#### Dataset entries:
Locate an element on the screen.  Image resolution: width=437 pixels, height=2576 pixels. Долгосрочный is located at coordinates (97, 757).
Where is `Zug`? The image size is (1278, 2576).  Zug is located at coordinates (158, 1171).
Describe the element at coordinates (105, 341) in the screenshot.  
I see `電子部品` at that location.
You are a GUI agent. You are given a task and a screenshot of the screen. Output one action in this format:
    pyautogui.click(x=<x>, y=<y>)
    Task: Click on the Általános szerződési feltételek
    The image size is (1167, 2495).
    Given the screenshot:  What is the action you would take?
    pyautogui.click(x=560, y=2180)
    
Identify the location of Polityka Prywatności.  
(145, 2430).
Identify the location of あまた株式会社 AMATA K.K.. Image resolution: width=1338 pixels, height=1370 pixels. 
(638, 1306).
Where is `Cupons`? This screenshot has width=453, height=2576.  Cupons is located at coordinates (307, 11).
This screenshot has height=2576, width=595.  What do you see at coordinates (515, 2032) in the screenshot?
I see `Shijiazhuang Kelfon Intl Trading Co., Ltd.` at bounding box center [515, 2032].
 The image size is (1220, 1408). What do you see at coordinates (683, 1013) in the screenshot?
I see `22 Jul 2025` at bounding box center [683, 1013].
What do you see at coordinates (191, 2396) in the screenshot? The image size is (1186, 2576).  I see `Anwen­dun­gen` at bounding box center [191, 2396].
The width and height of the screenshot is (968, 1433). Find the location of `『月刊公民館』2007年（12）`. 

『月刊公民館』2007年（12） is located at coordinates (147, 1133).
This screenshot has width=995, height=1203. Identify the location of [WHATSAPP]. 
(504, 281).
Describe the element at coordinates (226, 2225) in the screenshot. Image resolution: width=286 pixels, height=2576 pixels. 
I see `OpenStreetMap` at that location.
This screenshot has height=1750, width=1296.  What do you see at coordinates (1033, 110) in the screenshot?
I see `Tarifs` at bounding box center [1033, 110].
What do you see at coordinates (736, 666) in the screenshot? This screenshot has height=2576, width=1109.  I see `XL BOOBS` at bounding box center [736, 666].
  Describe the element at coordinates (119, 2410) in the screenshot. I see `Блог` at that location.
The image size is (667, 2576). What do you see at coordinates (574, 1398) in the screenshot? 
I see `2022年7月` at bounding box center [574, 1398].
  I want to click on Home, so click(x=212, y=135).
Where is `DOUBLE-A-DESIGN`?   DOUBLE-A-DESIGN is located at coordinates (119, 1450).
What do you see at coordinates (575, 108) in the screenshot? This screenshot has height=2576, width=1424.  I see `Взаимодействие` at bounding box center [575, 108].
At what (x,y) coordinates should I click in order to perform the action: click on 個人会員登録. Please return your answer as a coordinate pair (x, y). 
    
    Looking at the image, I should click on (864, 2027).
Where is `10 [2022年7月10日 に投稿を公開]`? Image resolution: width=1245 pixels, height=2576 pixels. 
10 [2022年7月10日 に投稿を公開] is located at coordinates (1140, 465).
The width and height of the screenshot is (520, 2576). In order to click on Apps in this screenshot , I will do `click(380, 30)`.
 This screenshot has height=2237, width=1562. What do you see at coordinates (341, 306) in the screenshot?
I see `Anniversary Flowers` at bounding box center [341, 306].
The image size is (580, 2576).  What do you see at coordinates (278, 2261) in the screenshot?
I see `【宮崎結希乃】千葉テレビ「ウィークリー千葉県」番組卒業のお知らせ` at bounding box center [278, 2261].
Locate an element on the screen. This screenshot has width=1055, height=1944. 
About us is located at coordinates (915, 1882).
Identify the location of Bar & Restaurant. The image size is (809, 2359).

#### What is needed:
Copy out the entire listing above word for word, from its first line to its last.

#### Response:
Locate an element on the screen.  Image resolution: width=437 pixels, height=2576 pixels. Долгосрочный is located at coordinates (97, 757).
Where is `Zug`? The image size is (1278, 2576).  Zug is located at coordinates (158, 1171).
Describe the element at coordinates (105, 341) in the screenshot.  
I see `電子部品` at that location.
You are a GUI agent. You are given a task and a screenshot of the screen. Output one action in this format:
    pyautogui.click(x=<x>, y=<y>)
    Task: Click on the Általános szerződési feltételek
    The image size is (1167, 2495).
    Given the screenshot:  What is the action you would take?
    pyautogui.click(x=560, y=2180)
    
Identify the location of Polityka Prywatności.  
(145, 2430).
Identify the location of あまた株式会社 AMATA K.K.. Image resolution: width=1338 pixels, height=1370 pixels. 
(638, 1306).
Where is `Cupons`? This screenshot has width=453, height=2576.  Cupons is located at coordinates (307, 11).
This screenshot has height=2576, width=595.  What do you see at coordinates (515, 2032) in the screenshot?
I see `Shijiazhuang Kelfon Intl Trading Co., Ltd.` at bounding box center [515, 2032].
 The image size is (1220, 1408). What do you see at coordinates (683, 1013) in the screenshot?
I see `22 Jul 2025` at bounding box center [683, 1013].
What do you see at coordinates (191, 2396) in the screenshot? The image size is (1186, 2576).  I see `Anwen­dun­gen` at bounding box center [191, 2396].
The width and height of the screenshot is (968, 1433). Find the location of `『月刊公民館』2007年（12）`. 

『月刊公民館』2007年（12） is located at coordinates (147, 1133).
This screenshot has width=995, height=1203. Identify the location of [WHATSAPP]. 
(504, 281).
Describe the element at coordinates (226, 2225) in the screenshot. Image resolution: width=286 pixels, height=2576 pixels. 
I see `OpenStreetMap` at that location.
This screenshot has height=1750, width=1296.  What do you see at coordinates (1033, 110) in the screenshot?
I see `Tarifs` at bounding box center [1033, 110].
What do you see at coordinates (736, 666) in the screenshot? This screenshot has height=2576, width=1109.  I see `XL BOOBS` at bounding box center [736, 666].
  Describe the element at coordinates (119, 2410) in the screenshot. I see `Блог` at that location.
The image size is (667, 2576). What do you see at coordinates (574, 1398) in the screenshot? 
I see `2022年7月` at bounding box center [574, 1398].
  I want to click on Home, so click(x=212, y=135).
Where is `DOUBLE-A-DESIGN`?   DOUBLE-A-DESIGN is located at coordinates (119, 1450).
What do you see at coordinates (575, 108) in the screenshot? This screenshot has height=2576, width=1424.  I see `Взаимодействие` at bounding box center [575, 108].
At what (x,y) coordinates should I click in order to perform the action: click on 個人会員登録. Please return your answer as a coordinate pair (x, y). 
    
    Looking at the image, I should click on (864, 2027).
Where is `10 [2022年7月10日 に投稿を公開]`? Image resolution: width=1245 pixels, height=2576 pixels. 
10 [2022年7月10日 に投稿を公開] is located at coordinates (1140, 465).
The width and height of the screenshot is (520, 2576). In order to click on Apps in this screenshot , I will do `click(380, 30)`.
 This screenshot has height=2237, width=1562. What do you see at coordinates (341, 306) in the screenshot?
I see `Anniversary Flowers` at bounding box center [341, 306].
The image size is (580, 2576).  What do you see at coordinates (278, 2261) in the screenshot?
I see `【宮崎結希乃】千葉テレビ「ウィークリー千葉県」番組卒業のお知らせ` at bounding box center [278, 2261].
Locate an element on the screen. This screenshot has width=1055, height=1944. 
About us is located at coordinates (915, 1882).
Identify the location of Bar & Restaurant. The image size is (809, 2359).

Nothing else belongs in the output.